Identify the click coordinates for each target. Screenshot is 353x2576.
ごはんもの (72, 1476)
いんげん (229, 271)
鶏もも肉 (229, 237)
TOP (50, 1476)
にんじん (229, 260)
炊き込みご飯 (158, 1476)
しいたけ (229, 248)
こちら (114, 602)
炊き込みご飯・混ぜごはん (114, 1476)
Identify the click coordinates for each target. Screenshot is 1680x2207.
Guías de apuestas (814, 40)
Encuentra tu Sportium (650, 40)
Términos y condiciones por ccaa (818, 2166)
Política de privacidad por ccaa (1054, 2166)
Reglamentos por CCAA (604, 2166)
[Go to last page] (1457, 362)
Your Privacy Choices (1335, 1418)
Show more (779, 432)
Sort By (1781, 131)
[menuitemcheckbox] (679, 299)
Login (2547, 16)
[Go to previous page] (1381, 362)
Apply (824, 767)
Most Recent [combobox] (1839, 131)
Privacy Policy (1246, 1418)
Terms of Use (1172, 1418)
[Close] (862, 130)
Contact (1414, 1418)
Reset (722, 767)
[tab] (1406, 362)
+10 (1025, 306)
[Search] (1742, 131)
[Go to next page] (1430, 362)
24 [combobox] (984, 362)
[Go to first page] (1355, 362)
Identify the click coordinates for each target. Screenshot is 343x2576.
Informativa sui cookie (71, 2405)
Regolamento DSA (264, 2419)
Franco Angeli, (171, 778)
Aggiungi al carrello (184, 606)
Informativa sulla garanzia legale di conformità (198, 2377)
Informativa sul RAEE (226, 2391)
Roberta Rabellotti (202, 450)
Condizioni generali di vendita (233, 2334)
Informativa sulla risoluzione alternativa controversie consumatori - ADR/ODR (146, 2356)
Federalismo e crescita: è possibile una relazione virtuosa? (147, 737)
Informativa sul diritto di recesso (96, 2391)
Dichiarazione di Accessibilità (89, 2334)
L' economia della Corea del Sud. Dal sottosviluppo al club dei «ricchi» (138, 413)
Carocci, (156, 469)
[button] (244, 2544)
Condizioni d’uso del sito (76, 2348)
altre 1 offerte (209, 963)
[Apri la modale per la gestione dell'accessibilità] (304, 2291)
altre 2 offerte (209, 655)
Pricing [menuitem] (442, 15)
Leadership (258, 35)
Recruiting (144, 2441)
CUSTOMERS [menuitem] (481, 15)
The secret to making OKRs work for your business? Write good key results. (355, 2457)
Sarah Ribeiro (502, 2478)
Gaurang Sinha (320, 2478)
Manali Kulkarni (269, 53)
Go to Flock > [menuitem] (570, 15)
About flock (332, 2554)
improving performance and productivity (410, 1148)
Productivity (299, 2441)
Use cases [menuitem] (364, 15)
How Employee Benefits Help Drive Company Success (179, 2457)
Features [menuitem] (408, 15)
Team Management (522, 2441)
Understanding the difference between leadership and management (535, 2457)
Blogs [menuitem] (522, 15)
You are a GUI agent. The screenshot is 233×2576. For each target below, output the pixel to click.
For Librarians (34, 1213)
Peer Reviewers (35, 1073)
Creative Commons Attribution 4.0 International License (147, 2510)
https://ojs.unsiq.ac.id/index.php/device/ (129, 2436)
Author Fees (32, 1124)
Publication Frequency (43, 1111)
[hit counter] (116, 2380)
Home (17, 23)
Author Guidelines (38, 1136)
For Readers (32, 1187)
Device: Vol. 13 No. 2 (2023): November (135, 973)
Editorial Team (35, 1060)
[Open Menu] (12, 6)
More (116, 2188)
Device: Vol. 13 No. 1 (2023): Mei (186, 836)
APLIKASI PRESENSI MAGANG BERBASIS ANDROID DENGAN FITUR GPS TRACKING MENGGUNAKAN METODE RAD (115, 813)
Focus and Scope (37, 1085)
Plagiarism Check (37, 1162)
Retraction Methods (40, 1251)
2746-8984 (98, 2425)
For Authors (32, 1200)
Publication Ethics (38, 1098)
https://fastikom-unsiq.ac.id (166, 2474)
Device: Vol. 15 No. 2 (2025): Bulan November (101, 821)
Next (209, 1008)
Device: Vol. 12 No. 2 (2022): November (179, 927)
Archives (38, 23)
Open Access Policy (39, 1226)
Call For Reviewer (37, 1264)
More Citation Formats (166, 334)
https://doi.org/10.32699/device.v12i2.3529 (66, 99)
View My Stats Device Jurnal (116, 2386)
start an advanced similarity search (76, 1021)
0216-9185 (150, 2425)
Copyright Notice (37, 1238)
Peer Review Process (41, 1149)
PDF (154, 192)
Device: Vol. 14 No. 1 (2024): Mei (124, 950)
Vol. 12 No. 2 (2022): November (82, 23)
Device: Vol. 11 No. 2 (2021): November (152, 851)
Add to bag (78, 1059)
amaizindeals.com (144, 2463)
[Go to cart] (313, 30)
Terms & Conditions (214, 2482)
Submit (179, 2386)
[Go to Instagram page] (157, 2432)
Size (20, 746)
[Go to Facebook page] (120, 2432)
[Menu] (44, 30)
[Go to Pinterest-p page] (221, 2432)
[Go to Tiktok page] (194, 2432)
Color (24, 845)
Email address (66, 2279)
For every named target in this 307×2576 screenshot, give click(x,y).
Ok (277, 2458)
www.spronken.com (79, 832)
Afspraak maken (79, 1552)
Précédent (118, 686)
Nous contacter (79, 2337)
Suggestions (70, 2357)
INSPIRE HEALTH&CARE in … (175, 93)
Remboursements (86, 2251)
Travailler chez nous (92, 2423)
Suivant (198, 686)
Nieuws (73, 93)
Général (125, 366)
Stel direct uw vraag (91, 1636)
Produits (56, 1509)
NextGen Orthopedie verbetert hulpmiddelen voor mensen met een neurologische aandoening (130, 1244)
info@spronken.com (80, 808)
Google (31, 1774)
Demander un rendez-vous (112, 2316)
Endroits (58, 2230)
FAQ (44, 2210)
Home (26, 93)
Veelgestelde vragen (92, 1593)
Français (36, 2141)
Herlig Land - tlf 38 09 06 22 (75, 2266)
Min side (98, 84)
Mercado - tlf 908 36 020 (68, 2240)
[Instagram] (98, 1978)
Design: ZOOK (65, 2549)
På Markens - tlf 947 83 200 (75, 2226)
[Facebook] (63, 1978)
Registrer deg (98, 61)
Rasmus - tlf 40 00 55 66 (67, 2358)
==================================================
About this task ->
From the entries above, show each line that includes the string "Condizioni".

Exercise solution ->
Condizioni generali di vendita (233, 2334)
Condizioni d’uso del sito (76, 2348)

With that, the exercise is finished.